Depending on the voltage level of the batteries determines how long they will last.  My settings are Left battery –  3.8 volts, pulse width 210, frequency 130, right battery – 3.0 volts, 130 frequency and 210 (varies) pulse width.  Left battery should last 13 months but there’s no accurate or definitive way to test how much juice is left in the battery.  Once the battery starts to drain, they go quickly.  Which means time to get a replacement because dystonia comes back and the pain is, let’s just say at times mind numbing.  To put it in words, the Summer of 2003 in my attempt at writing (M2Y F2OLT3S2 = Motivated Minds Yearn For Feelings On Life’s Trepidations, Temptations, Thoughts, Sayings & Songs, Poetic Philosophy that lives in the soul and breathes  through the heart)  which sold a whopping Zero “0” copies, I wrote about pain.

Pain

There is so much pain that I don’t know how to handle it.   I refuse to give in but I truly can understand how one can lose oneself to escape the hurt.  Some of the hurt is physical – some mental – some emotional – some spiritual.

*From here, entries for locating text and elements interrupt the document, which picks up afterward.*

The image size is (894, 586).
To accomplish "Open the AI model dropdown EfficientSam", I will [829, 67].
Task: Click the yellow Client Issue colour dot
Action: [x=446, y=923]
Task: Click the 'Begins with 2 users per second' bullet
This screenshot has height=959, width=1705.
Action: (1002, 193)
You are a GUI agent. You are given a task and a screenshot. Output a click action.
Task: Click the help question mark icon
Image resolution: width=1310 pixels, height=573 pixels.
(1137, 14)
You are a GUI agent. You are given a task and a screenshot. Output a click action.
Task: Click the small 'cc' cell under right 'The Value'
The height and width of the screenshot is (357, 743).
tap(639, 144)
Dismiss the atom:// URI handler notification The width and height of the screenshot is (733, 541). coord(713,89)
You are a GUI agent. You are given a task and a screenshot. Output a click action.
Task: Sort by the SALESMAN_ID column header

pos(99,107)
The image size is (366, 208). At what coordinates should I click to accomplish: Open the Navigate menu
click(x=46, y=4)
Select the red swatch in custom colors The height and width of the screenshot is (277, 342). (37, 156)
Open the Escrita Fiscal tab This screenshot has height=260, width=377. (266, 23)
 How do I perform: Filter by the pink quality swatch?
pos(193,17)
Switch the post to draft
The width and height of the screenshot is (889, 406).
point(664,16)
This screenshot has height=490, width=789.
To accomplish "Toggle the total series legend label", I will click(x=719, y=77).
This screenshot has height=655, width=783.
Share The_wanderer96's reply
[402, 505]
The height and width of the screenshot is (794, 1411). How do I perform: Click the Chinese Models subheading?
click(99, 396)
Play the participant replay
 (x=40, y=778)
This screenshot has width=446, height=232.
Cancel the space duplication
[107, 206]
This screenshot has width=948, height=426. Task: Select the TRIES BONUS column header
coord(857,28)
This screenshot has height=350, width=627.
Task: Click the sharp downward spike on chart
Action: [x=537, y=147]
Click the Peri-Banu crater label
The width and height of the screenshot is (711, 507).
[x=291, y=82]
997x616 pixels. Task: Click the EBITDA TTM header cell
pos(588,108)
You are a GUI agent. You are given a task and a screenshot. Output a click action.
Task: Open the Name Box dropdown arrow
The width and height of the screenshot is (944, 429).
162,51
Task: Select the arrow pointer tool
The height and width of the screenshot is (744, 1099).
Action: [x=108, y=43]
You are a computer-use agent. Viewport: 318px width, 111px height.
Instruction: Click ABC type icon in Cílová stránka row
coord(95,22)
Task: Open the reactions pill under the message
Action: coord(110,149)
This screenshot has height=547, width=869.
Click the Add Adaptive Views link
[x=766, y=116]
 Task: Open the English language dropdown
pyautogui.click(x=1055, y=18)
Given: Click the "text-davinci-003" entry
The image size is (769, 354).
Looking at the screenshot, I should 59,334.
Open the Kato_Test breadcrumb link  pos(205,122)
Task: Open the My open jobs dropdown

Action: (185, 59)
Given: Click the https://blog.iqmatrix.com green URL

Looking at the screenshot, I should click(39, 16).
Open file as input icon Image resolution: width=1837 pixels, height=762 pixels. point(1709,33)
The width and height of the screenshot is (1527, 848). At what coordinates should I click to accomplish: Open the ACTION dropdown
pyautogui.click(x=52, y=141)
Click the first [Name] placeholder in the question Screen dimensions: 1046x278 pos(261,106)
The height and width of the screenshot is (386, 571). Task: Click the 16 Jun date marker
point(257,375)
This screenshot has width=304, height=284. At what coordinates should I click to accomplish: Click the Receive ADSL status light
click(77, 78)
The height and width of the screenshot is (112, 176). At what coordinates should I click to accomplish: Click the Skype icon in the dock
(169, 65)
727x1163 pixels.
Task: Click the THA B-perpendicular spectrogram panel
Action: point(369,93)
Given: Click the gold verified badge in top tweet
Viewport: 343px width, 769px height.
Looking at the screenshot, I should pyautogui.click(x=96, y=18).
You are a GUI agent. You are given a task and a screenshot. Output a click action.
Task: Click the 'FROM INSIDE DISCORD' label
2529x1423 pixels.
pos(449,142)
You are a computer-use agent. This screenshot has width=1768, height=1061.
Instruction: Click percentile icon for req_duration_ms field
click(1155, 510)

I have been questioning every belief and diety and challenge all my  inner beliefs and upbringings – There is no control and the emptiness that I’ve always felt has gone to a new level.  Exhaustion and medication are temporary cures while my mind and heart try to cope and recover.  I feel guilty for what I have and what others don’t but the writing expresses my feelings  without shame.  I feel challenged and refuse to give in or up but search for the inner strength in each pressing minute.  (Summer 2003)

Pretty heavy stuff but each year I am reminded of this excerpt prior to the battery change.   I do mask it pretty well or at least try to and never complain because it could always be worse. So next Monday the 19th of November, the pain will be gone (hopefully) and my new battery will be at full strength.